** Opening DOCUMENT TEXT block **

The Church of England parish church of Saint Swithun is Decorated Gothic, built early in the 14th century. It has a south aisle, linked with the nave by an arcade of four bays. Late in the 15th century the Perpendicular Gothic clerestory was added to the nave. The chancel windows and one window in the south aisle are also Perpendicular Gothic. The font is much older than the church, dating from late in the 12th century.

St Swithun's had a north aisle but it was demolished in the 15th or 16th century. Its arcade of three bays was blocked up and remains in the north wall of the nave. The tower had a spire but it became unsafe and in 1796 it was removed. St Swithun's most notable monuments are wall-mounted ones in the chancel commemorating John Doyley (died 1593) and his wife, Elizabeth Poole (died 1621) and Richard Harrington (died 1712). The Poole monument has strapwork and Tuscan columns but is significantly mutilated and in want of restoration.

A turret clock for St Swithun's was made late in the 17th century. Its original dial had only an hour hand. In 1867 this was replaced with a new dial that has both hour and minute hands. Some time after 1989 a new turret clock was installed; the 17th century original is now displayed in the nave.

** Closing DOCUMENT TEXT block **

APPLY WHAT YOU READ ::
**A.** Translate this sentence from the text on St Swithun's church into Spanish: "The tower had a spire but it became unsafe and in 1796 it was removed."
**B.** Resume the text on St Swithun's church, picking up after its final sentence.

** Opening DATA BELOW block **

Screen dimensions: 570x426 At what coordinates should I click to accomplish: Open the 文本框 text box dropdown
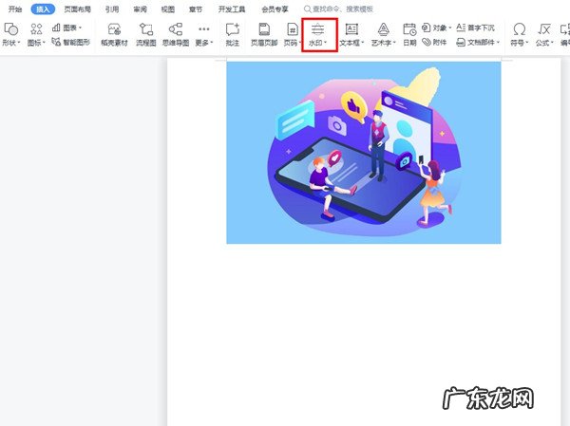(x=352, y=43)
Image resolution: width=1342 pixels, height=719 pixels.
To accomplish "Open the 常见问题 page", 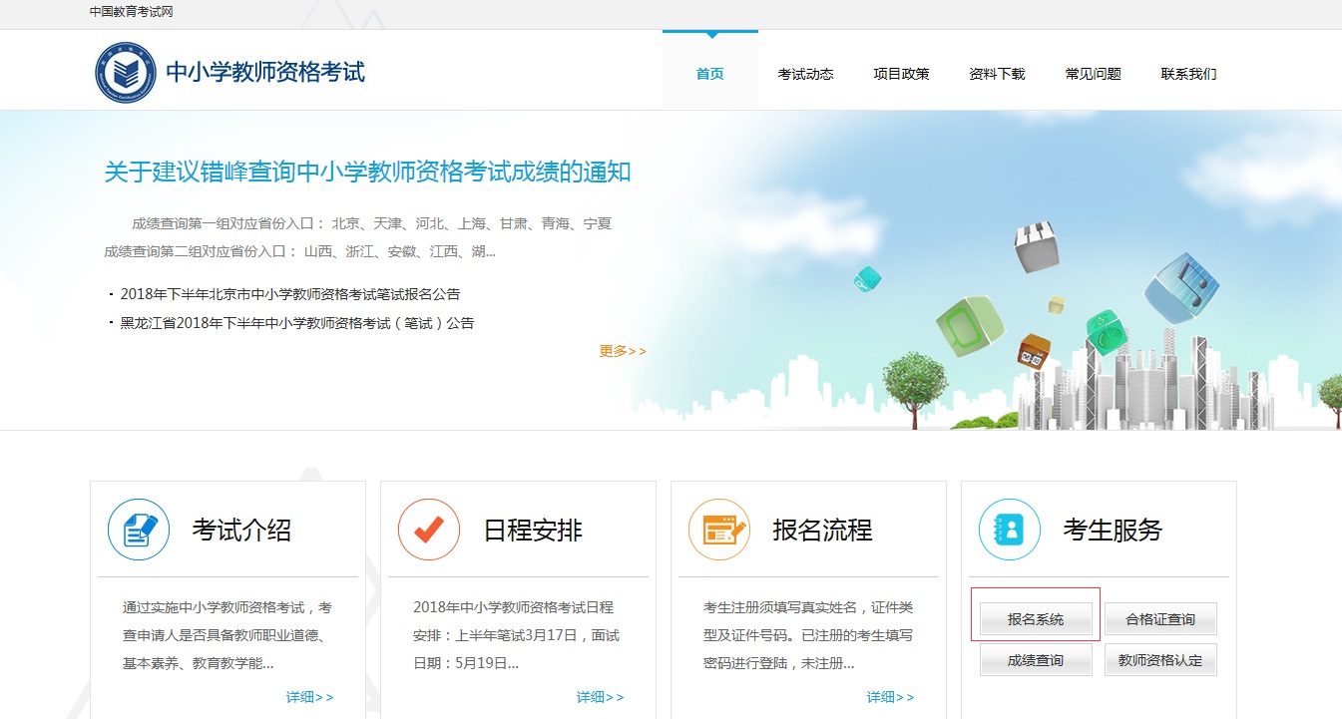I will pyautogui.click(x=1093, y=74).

** Closing DATA BELOW block **

ANSWERS BY ITEM ::
**A.** La torre tenía una aguja, pero se volvió insegura y en 1796 fue retirada.

**B.**
The Gothic Revival architect Charles Buckeridge restored St Swithun's from 1865 until 1872. St Swithun's had been decorated with medieval wall paintings, once brightly coloured but by 1823 described as "dim with age". During the restoration work it was found impossible to remove the layers of whitewash covering them. St Swithun's is a Grade I listed building.

In the Edwardine Inventory of 1552 St Swithun's had three bells and a Sanctus bell. In 1795 the bell tower had a ring of seven bells but the churchwardens obtained permission to sell five of them to pay for a new lead roof for the church. By the 1950s there were only two bells: one cast by Richard Keene of Woodstock in 1694 and the other cast in 1887.

In 1565 the Crown sold the advowson and rectory to William Petre, who in 1572 gave both to Exeter College, Oxford. Since 2000 the ecclesiastical parish of Merton has been part of the Ray Valley Benefice. A Congregational chapel was built in 1890. It was still in use for worship in 1953.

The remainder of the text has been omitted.